WHAT'S ACTUALLY BROKEN

When a city needs money for a school or a bridge, it issues a municipal bond. Investors lend the money. The interest they earn back is exempt from federal tax. That exemption is the entire appeal. It is why high earners load up on munis.

The tax code draws a hard line here. If more than 10% of a bond's proceeds benefit a private business, the bond is supposed to lose its exemption. A stadium built for a franchise worth billions is about as private as it gets.

Issuers found the crack anyway. Structure the deal so no more than 10% of debt service is secured by stadium revenue, and the bond can stay technically governmental. Back it instead with hotel taxes, rental car fees, tourist surcharges. None of it touches the team directly. The exemption survives. This workaround has a name in policy circles: the 10% loophole. It has been running since the Tax Reform Act of 1986.

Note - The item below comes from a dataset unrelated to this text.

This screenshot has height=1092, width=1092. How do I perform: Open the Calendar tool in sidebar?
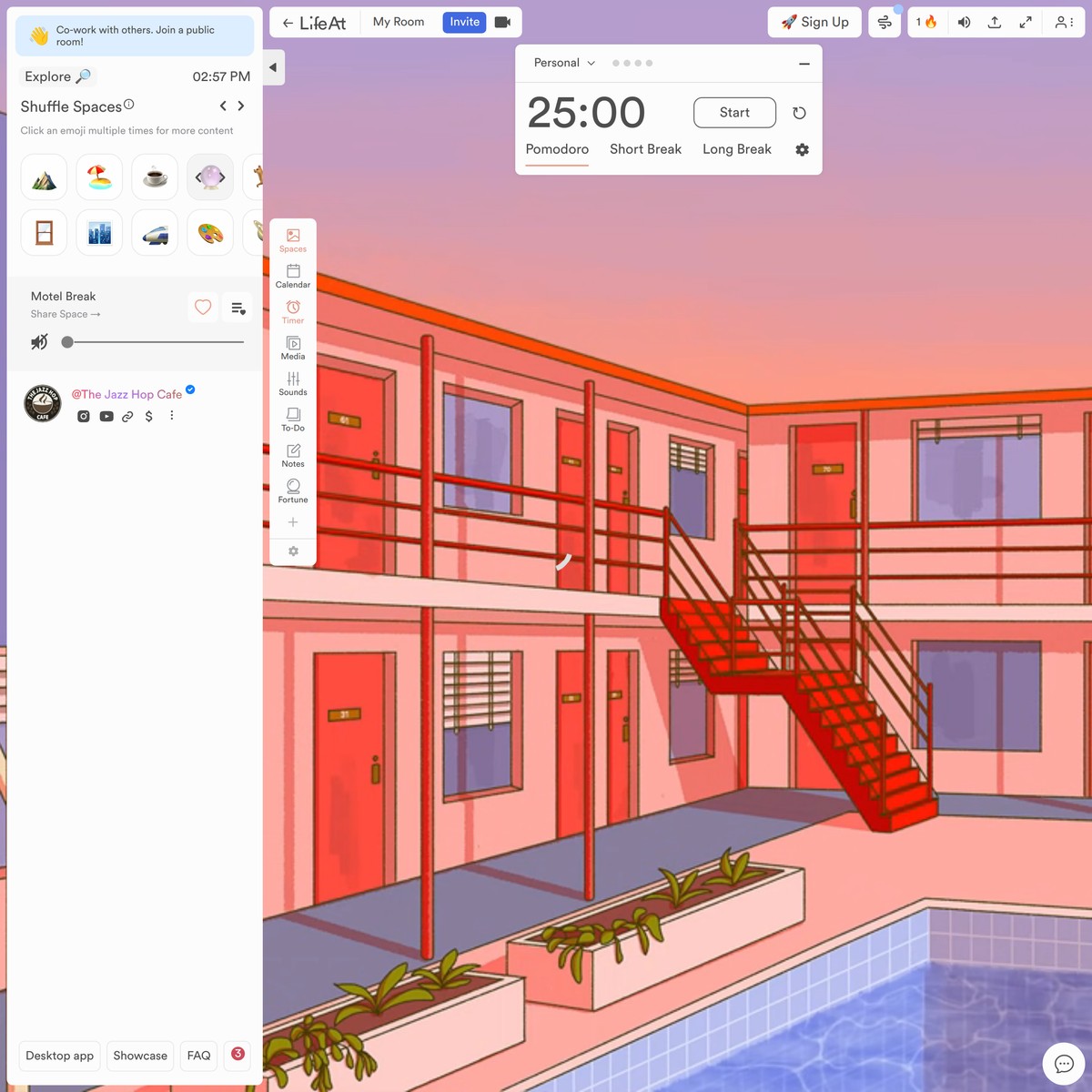pyautogui.click(x=293, y=276)
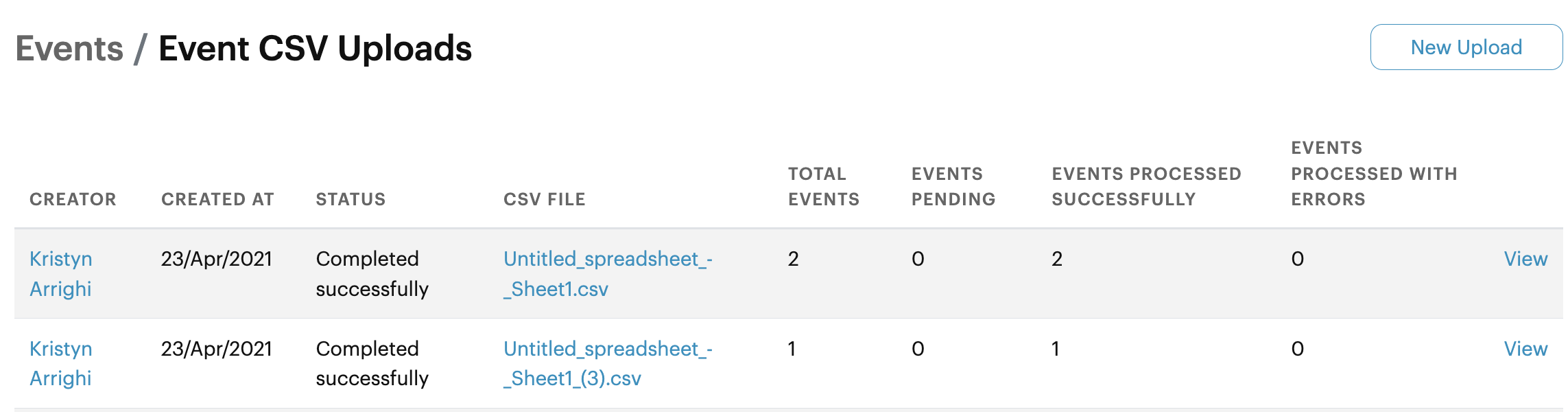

Smith's number from the hearing: 43 of the last 57 stadiums built in this country used it. $4.3 billion in tax revenue the federal government never collected.

WHY THIS ISN'T NEW

Congress has tried to kill this before. Cory Booker and James Lankford ran a version of this bill in the Senate in 2017. Beyer, Blumenauer, and Speier ran one in the House in 2022, explicitly aimed at Dan Snyder and the Commanders. A version of the ban nearly made it into the final Tax Cuts and Jobs Act that same year, before it got stripped out in conference.

Every attempt has died. This is at least the fourth Congress in a row where someone has introduced it.

What's different this time is the room. Rep. Terri Sewell, a former bond counsel and one of the House's most reliable public finance advocates, told a witness directly that she shares the concern. Rep. Mike Carey of Ohio was the only voice in four hours who defended the practice at all, and even he was talking about a niche women's soccer financing structure in Columbus, not the NFL stadium arms race.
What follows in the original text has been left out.